-------- Data section --------

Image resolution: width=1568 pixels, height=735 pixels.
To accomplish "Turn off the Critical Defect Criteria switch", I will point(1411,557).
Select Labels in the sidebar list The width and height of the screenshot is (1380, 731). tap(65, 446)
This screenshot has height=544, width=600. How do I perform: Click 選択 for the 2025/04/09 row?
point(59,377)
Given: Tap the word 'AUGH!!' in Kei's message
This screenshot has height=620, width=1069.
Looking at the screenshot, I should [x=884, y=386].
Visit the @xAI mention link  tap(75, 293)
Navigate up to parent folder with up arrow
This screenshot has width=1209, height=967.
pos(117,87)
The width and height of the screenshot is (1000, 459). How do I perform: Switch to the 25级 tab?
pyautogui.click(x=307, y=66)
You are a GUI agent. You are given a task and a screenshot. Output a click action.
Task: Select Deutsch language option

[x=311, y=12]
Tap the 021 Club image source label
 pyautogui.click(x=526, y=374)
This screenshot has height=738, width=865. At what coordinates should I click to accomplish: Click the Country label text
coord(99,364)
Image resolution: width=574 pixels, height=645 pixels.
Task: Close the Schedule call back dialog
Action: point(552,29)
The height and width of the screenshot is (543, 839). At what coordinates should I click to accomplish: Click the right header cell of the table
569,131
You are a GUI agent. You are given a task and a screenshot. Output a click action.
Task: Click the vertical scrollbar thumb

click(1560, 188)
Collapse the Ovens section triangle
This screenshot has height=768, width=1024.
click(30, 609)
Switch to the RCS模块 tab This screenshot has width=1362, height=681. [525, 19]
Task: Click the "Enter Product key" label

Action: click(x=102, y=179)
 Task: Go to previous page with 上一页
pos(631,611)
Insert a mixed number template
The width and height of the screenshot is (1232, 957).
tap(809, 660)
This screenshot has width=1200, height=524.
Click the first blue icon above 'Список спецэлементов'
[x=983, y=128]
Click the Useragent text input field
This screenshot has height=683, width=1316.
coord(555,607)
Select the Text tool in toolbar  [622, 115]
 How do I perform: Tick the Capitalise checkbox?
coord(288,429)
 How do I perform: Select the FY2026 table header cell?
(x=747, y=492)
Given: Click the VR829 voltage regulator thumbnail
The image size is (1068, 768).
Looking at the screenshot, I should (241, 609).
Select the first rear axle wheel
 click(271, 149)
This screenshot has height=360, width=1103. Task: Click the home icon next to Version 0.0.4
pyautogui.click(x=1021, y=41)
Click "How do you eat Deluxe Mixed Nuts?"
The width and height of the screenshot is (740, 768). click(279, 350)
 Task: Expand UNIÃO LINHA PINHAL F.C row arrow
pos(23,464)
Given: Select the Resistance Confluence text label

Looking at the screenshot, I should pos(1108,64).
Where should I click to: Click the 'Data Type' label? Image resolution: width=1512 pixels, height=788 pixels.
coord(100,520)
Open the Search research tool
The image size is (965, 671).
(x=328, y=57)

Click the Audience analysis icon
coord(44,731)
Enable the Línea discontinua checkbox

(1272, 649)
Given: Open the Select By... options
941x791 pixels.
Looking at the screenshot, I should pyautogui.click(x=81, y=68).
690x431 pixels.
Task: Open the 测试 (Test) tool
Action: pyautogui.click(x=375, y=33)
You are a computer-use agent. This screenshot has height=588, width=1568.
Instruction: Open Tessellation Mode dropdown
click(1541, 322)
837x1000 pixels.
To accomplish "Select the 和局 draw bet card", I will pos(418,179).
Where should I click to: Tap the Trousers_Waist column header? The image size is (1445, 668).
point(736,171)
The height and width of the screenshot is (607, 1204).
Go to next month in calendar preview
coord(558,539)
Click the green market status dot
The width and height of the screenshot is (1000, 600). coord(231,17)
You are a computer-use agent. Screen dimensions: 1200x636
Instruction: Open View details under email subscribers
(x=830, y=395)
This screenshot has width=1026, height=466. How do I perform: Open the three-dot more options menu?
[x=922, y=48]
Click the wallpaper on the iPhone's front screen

--------

#### [Task]
Write out only the lines that run from the line containing "Given: Select the" through the line containing "Open the Search research tool", both included, exactly as they appear above.

#### [Output below]
Given: Select the Resistance Confluence text label

Looking at the screenshot, I should pos(1108,64).
Where should I click to: Click the 'Data Type' label? Image resolution: width=1512 pixels, height=788 pixels.
coord(100,520)
Open the Search research tool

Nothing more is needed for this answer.